The openMVG library contains and rebuilds almost all of the dependencies required during a source install, so simply clone it using:

git clone --recursive https://github.com/openMVG/openMVG.git 
cd openMVG 
git submodule init
git submodule update
cd .. 
Then build it in a separate directory with:

mkdir openMVG_Build
cd openMVG_Build/ 
cmake \ 
  -DCMAKE_BUILD_TYPE=DEBUG \
  -DOpenMVG_BUILD_TESTS=ON \
  -DopenMVG_BUILD_EXAMPLES=ON \
  -DCMAKE_INSTALL_PREFIX:STRING="/usr/local/openMVG_install" \
  -G "CodeBlocks - Unix Makefiles" . ../openMVG/src/ 

make clean 
make -j4 
sudo make install 
Note the custom install directory – this can be changed fairly easily, since the application will use the supplied cmake files in the install to locate the headers & libraries.

Adding the Library to an Application

This is all driven through cmake, with the target CmakeLists.txt containing the following fragment to locate the openMVG libraries and headers.

set(OpenMVG_DIR "/usr/local/openMVG_install/share/openMVG/cmake") 
set(CMAKE_BUILD_TYPE "Debug") 
ADD_DEFINITIONS(
    -std=c++11
)
It's actually slightly painful to use anything other than cmake here; the library include and link paths are rather verbose.
Note that C++ 11 is required for the smart pointers used by the openSfM library.

Using the OpenMVG Library

The next few posts look at an Incremental Structure from Motion (SfM) pipeline, where we use the openMVG library to produce a point cloud from some input images, i.e. to generate a 3D model.

Using the openMVG library simplifies the construction process immensely, and hides some of the algorithm details from us.

As a library it's not perfect, and it can be annoyingly verbose at times, but it beats doing it from scratch.

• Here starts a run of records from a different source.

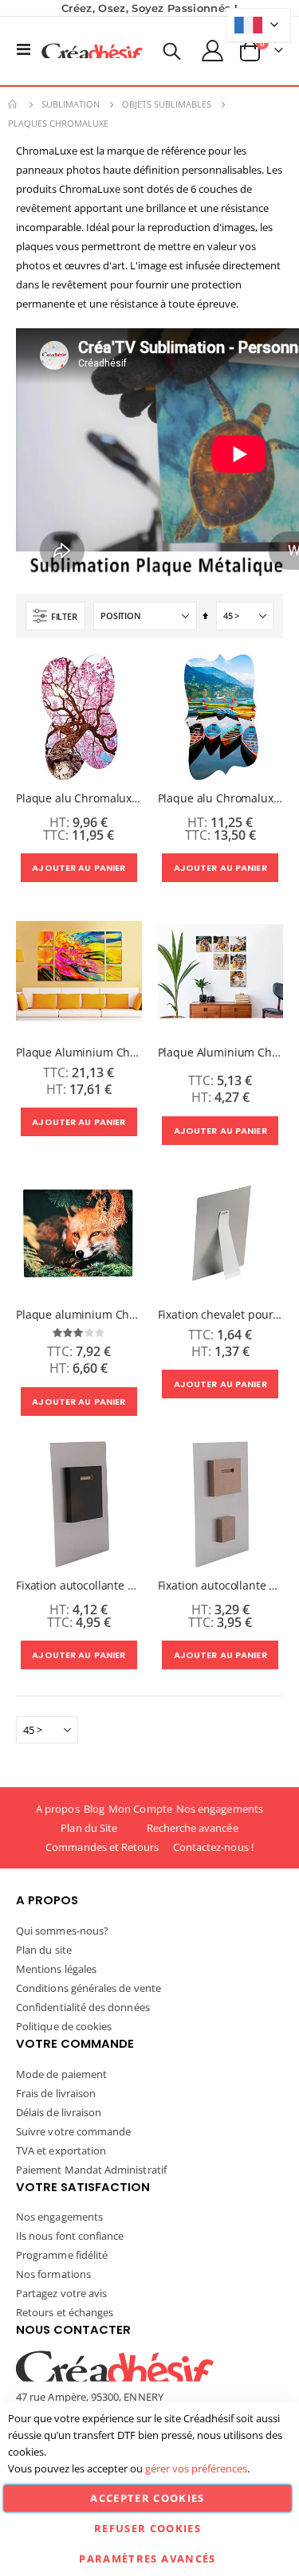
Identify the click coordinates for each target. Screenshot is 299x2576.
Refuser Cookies (147, 2528)
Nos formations (53, 2274)
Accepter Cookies (147, 2498)
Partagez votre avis (61, 2293)
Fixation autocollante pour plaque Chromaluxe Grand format (221, 1585)
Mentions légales (56, 1969)
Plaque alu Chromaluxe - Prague (221, 798)
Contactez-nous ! (213, 1847)
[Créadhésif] (92, 51)
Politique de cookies (64, 2026)
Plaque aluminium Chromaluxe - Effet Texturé (79, 1315)
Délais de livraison (58, 2112)
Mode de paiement (61, 2074)
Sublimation (70, 104)
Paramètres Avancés (147, 2558)
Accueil (13, 104)
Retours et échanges (64, 2312)
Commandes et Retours (102, 1847)
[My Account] (213, 50)
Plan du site (44, 1950)
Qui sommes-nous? (62, 1930)
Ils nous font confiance (70, 2236)
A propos (58, 1809)
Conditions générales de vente (88, 1988)
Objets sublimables (166, 104)
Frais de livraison (56, 2093)
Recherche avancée (192, 1828)
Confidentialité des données (83, 2007)
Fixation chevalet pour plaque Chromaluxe (221, 1315)
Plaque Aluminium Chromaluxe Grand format (79, 1052)
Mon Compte (140, 1809)
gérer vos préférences (196, 2468)
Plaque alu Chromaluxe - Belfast (79, 798)
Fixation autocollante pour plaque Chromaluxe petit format (79, 1585)
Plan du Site (89, 1828)
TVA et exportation (61, 2150)
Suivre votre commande (73, 2131)
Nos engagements (219, 1809)
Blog (94, 1809)
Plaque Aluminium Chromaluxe (221, 1052)
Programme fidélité (62, 2255)
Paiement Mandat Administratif (91, 2169)
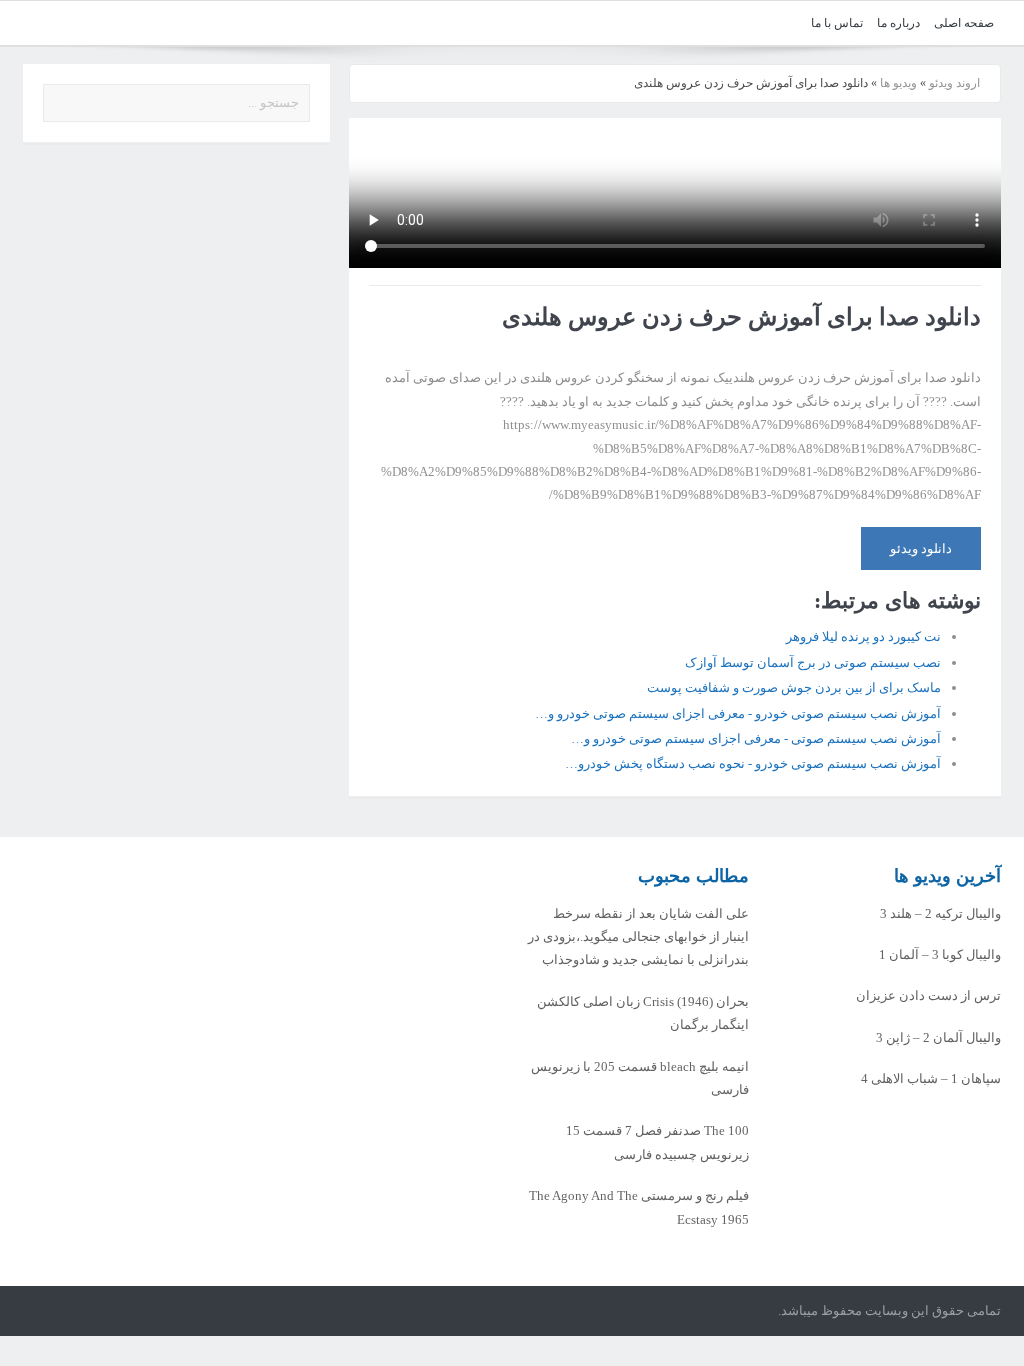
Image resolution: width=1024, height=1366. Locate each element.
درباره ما (898, 23)
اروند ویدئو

There's a few sample applications in the OpenMVG tree, which most of this work is based off, but no good overview on how to tie all the pieces together when using the library directly.

The Very Top Level

We're processing a set of 2D images, and the output will be a 3D model of the objects in the image, as a point cloud.

So we start with a set of photographs:


 And generate a point cloud:





Using an incremental pipeline means that the reconstruction will start with a model reconstruction based on two initial images, and then we add  add new images and 3d points to generate the complete model.

The process is described at: http://imagine.enpc.fr/~marletr/publi/ACCV-2012-Moulon-et-al.pdf.

This approach is based around feature detection within the images and Bundle Adjustment (https://en.wikipedia.org/wiki/Bundle_adjustment) to synthesise the 3D data. The “a contrario model estimation” means that we're going to use the input data itself to identify and remove outlying data samples, however this processing will be hidden within the library itself.

Using an incremental pipeline is slightly simpler, from the perspective of a library client. An alternative approach is Global SFM, which would process all the images simultaneously: Global SFM is potentially more accurate, since sequential processing can introduce errors, and the global version is more efficient and simpler to parallelise. But the library usage in the sequential case is easier, so lets start with that.